Republican Party member Tim Cleary told the students, “The only option is full invasion,” and likened Saddam to Adolf Hitler, while fellow conservative Tim Morgan of the National Republican Party ensured the students that the U.S. would succeed in the war.
“No one seriously thinks that the United States will do anything else in the war but prevail and change regimes in Iraq,” Morgan said. “The Arab world is very uneasy about our long term plans in Iraq and we’re trying at every level possible to communicate a series of messages to them. We’re giving them a free country, completely the opposite from what they’ve known under the dictator Saddam Hussein. Their oil resources are for them to rebuild their country.”

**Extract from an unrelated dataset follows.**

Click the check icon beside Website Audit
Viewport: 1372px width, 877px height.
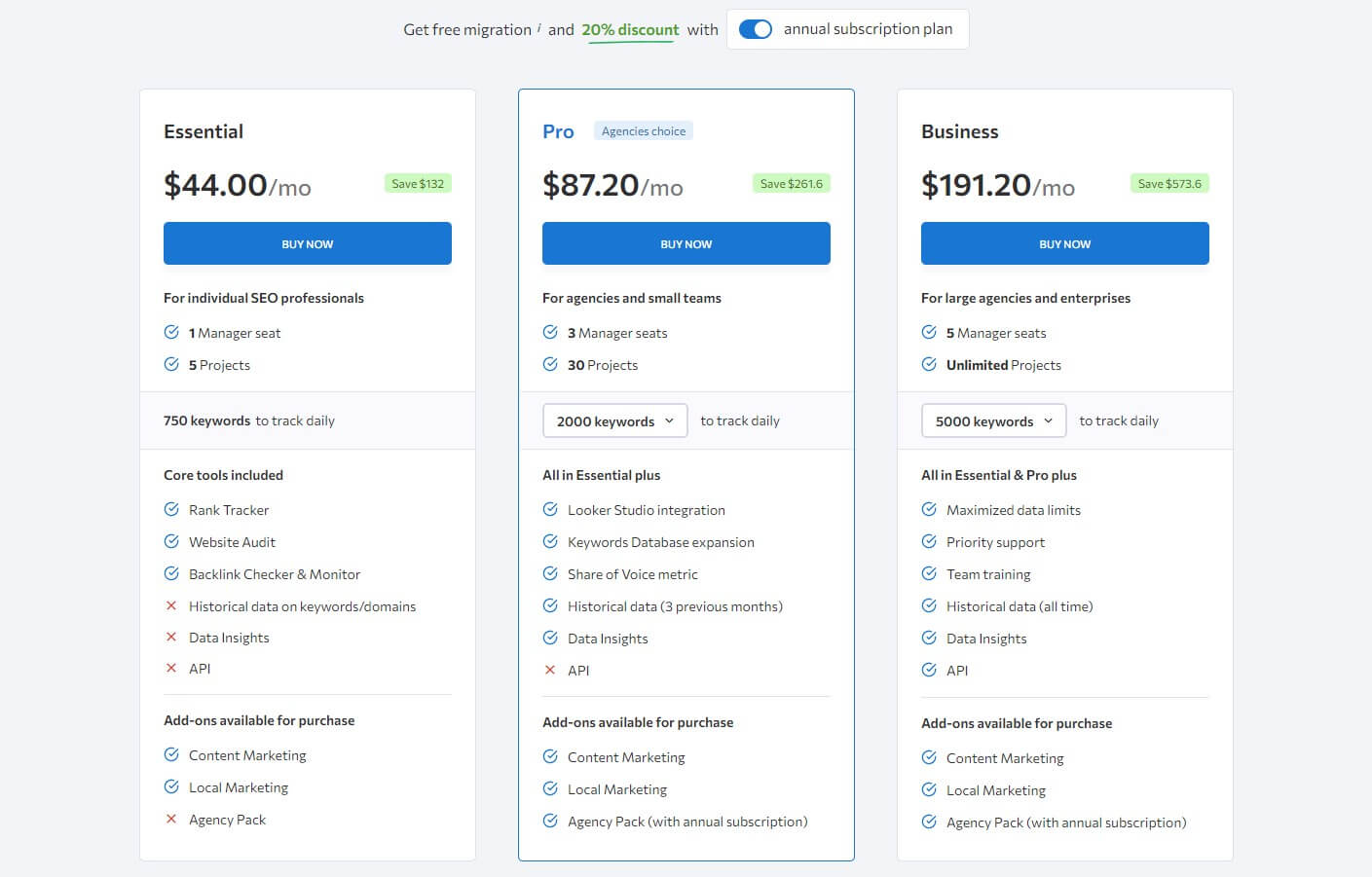(x=171, y=541)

Alex Arago, staff member for Democratic Congressional Representative Sam Farr, told the crowd he would like the issue to have been looked at further by the United Nations.
“Going to war always creates unintended consequences,” he said. “The list of things that can go wrong is often longer than the list of things that can go right.” Arago also said, “If we stayed with our containment policy and the inspectors, we could have contained the risk.”

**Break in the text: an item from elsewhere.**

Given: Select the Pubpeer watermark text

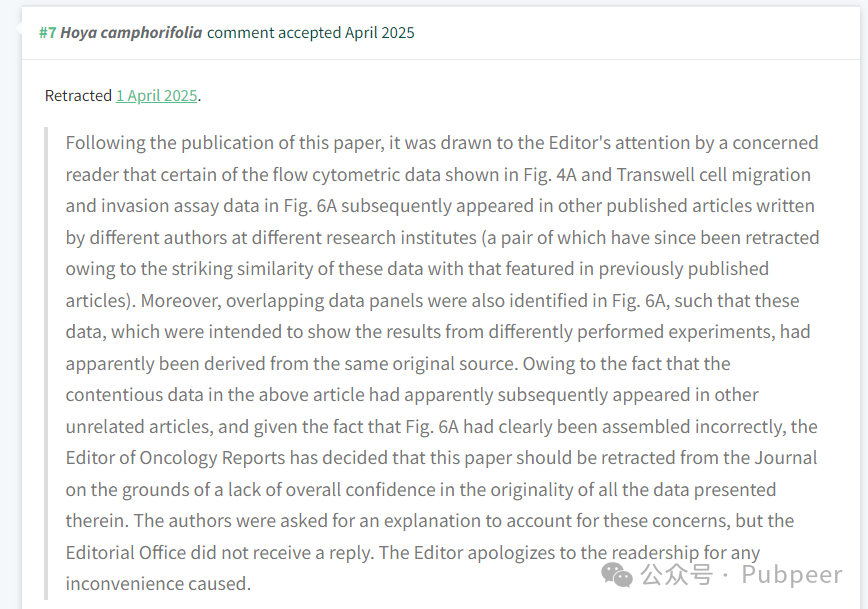Looking at the screenshot, I should pyautogui.click(x=792, y=575).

Things got heated when panelist Harlow Williams addressed the crowd. A member of the Bay Area Veterans for Peace, Williams told the students, “I’m angry. This nation takes you people and uses you for cannon fodder,” and called the war with Iraq “unjust, premeditated murder of people far, far away from us.”
Williams said, “There are other ways to solve problems, unless you’re a corporate giant and you’re a greedy son-of-a-bitch. Or perhaps you were born to the aristocracy and revenge seems like a neat thing to do.”
Speaking about President George W. Bush, Williams said, “This man in Washington D.C. has taken the nation like a band of pirates,” and added, “The leadership of this nation are a bunch of terrorists.”
Students were allowed to ask questions of the panelists during the second half of the teach-in. “If the president can’t solve violence in his own country, what makes him think he can do it in Iraq?” one student asked.
Student Jessica Escalante asked, “What effects does the ‘politically correct war’ have on U.S. chances for victory, and does fighting in a humane way hurt the war effort?” Another student named Mary Jane asked, “How are we going to rebuild Iraq if we kill everyone there?”
Adriane Reynoso, a WHS student who plans to the join the Army when he graduates, said he appreciated the diverse opinions represented at the event. “I think it was pretty interesting. There was a lot of stuff I didn’t agree, but that’s their personal opinion and I respect that.”